- KALYDECO is the first medicine to treat the underlying cause of CF for people with specific mutations in the CFTR gene
- KALYDECO facilitates increased chloride transport by potentiating the channel-open probability (or gating) of the CFTR protein
- The eight additional mutations are present in approximately 150 people ages six and older in the United States
BOSTON –(BUSINESS WIRE)– Vertex Pharmaceuticals Incorporated (Nasdaq: VRTX) today announced the U.S. Food and Drug Administration (FDA) approved a supplemental New Drug Application (sNDA) for KALYDECOTM (ivacaftor) for people with cystic fibrosis (CF) ages 6 and older who have one of eight additional mutations in the cystic fibrosis transmembrane conductance regulator (CFTR) gene. KALYDECO was first approved in January 2012 for people with CF ages 6 and older who have at least one copy of the G551D mutation. With the approval of the sNDA, KALYDECO is now approved for use in people with CF with the following nine mutations: G551D, G178R, S549N, S549R, G551S, G1244E, S1251N, S1255P and G1349D. In the United States, approximately 150 people ages 6 and older have one of the additional eight mutations for which KALYDECO is now approved.

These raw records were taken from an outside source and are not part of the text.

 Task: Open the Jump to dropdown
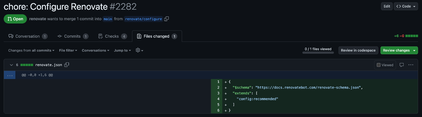pos(122,50)
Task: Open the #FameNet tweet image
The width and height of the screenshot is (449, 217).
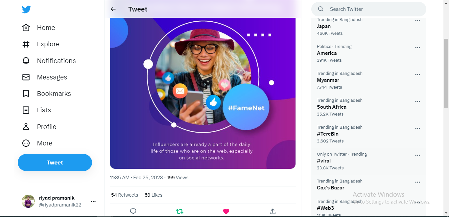Action: (x=203, y=94)
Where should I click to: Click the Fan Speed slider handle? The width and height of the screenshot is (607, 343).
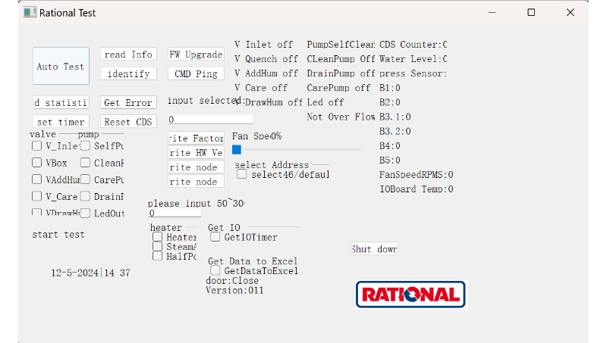[237, 149]
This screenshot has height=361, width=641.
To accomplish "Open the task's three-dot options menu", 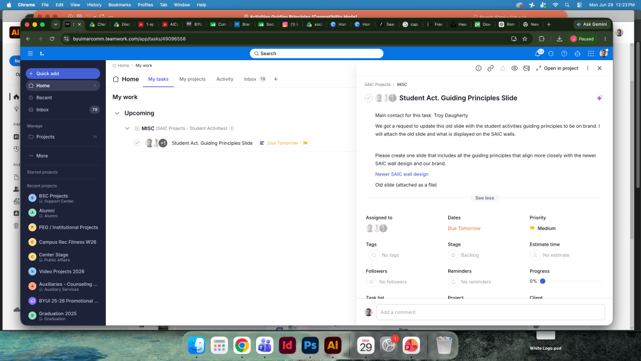I will (x=587, y=68).
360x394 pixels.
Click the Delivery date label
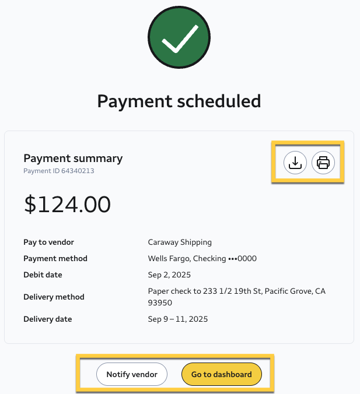click(x=48, y=319)
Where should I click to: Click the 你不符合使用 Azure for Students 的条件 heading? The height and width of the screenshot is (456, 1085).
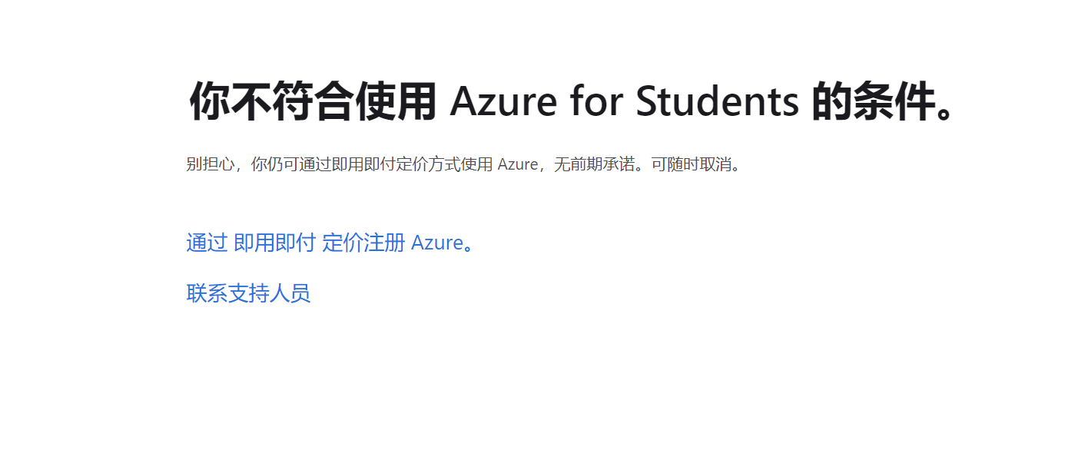tap(572, 102)

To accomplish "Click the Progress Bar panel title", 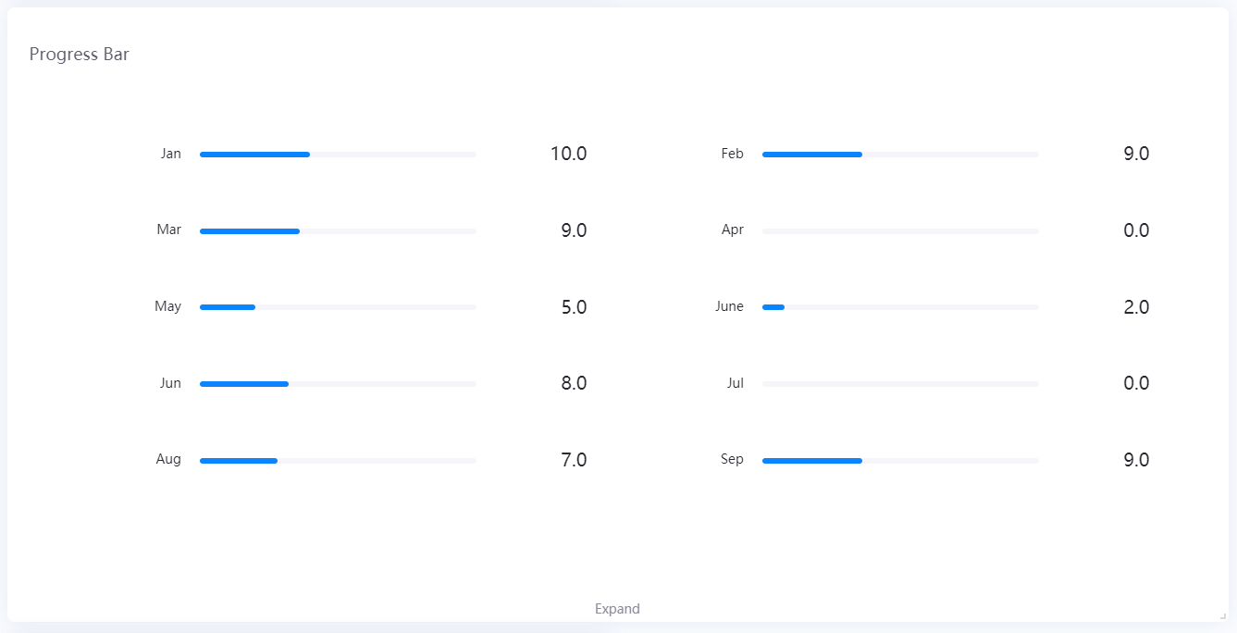I will 80,55.
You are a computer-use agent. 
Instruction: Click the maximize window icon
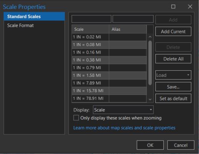pyautogui.click(x=173, y=7)
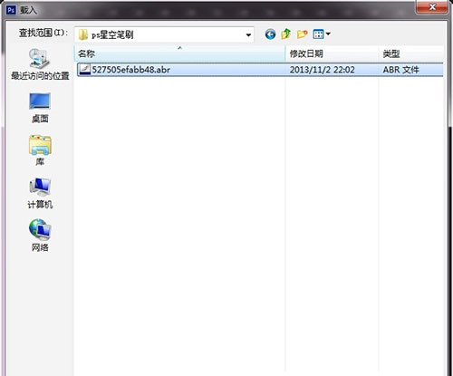Click the Photoshop Ps icon in title bar
Image resolution: width=453 pixels, height=376 pixels.
coord(11,10)
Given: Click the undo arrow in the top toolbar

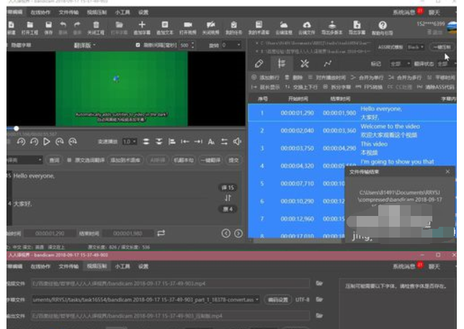Looking at the screenshot, I should pos(63,26).
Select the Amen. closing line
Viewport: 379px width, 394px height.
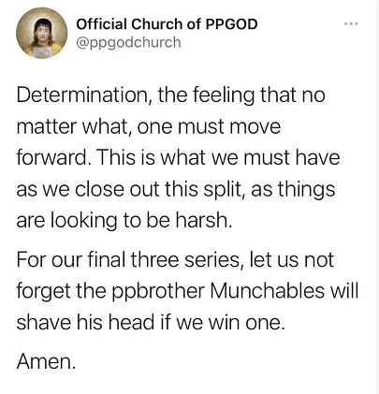tap(46, 361)
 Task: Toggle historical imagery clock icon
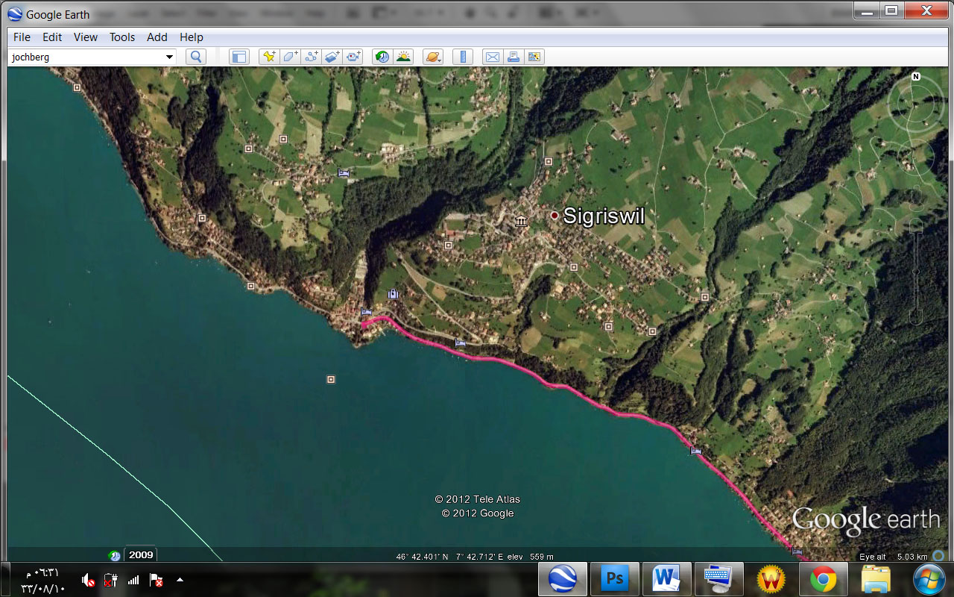382,57
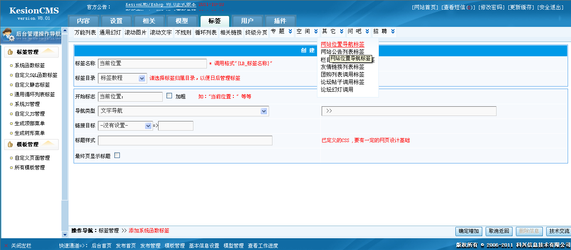The image size is (571, 250).
Task: Expand the 空间 double-chevron arrow
Action: point(316,32)

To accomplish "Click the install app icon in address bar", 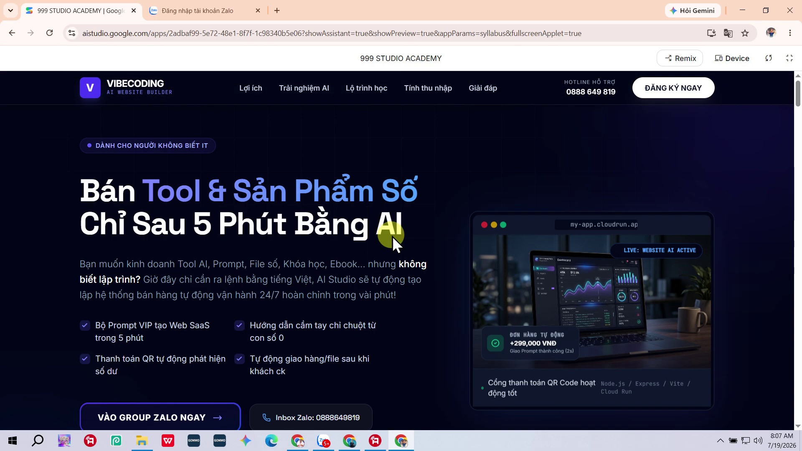I will 711,33.
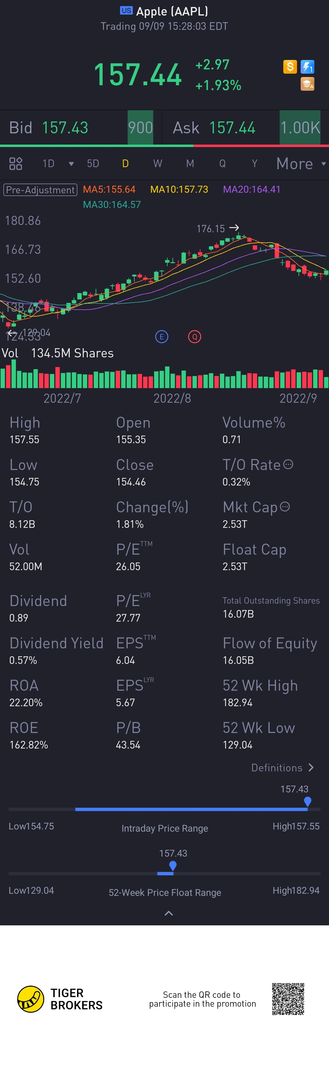Image resolution: width=329 pixels, height=1073 pixels.
Task: Click the info icon beside Mkt Cap
Action: click(x=285, y=507)
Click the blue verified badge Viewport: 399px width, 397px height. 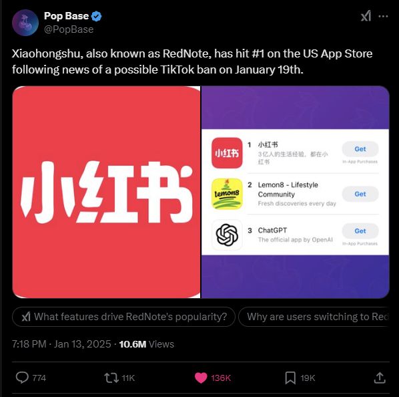pos(97,16)
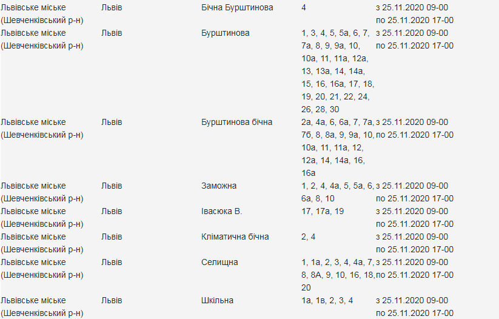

CF is caused by defective or missing CFTR proteins that result from mutations in the CFTR gene. The defective function or absence of CFTR proteins in people with CF results in poor flow of salt and water into and out of the cell in a number of organs, including the lungs. Ivacaftor facilitates increased chloride transport by potentiating the channel-open probability (or gating) of the CFTR protein.
“We believe that KALYDECO has the potential to help more people with CF, and today’s approval is an important step toward that goal,” said Robert Kauffman, M.D. Ph.D., Senior Vice President and Co-Chief Medical Officer at Vertex. “As we progress over the coming year, we look forward to data from multiple other ongoing studies that are designed to evaluate whether additional people with CF may benefit from KALYDECO.”
KALYDECO was granted Breakthrough Therapy designation by the U.S. FDA in late 2012. The sNDA approval is based on previously announced data from a Phase 3, two-part, randomized, double-blind, placebo-controlled, cross-over study of 39 people with CF who had one of the following mutations: G178R, S549N, S549R, G551S, G1244E, S1251N, S1255P, G1349D or G970R. The study showed statistically significant improvements in lung function (FEV1) for people in the overall study population who received ivacaftor, and the safety profile was similar to prior Phase 3 studies in people with the G551D mutation. Based on data from four patients with the G970R mutation enrolled in the study, the efficacy of KALYDECO in patients with the G970R mutation could not be established to support approval in the U.S. Vertex estimates that approximately 10 people with CF have the G970R mutation worldwide, including two people in the United States.
Data from the study noted above were also used to support regulatory submissions in Europe, Canada and Australia for approval of KALYDECO in additional people with CF ages 6 and older. In Europe and Australia, approximately 250 people with CF have these additional mutations.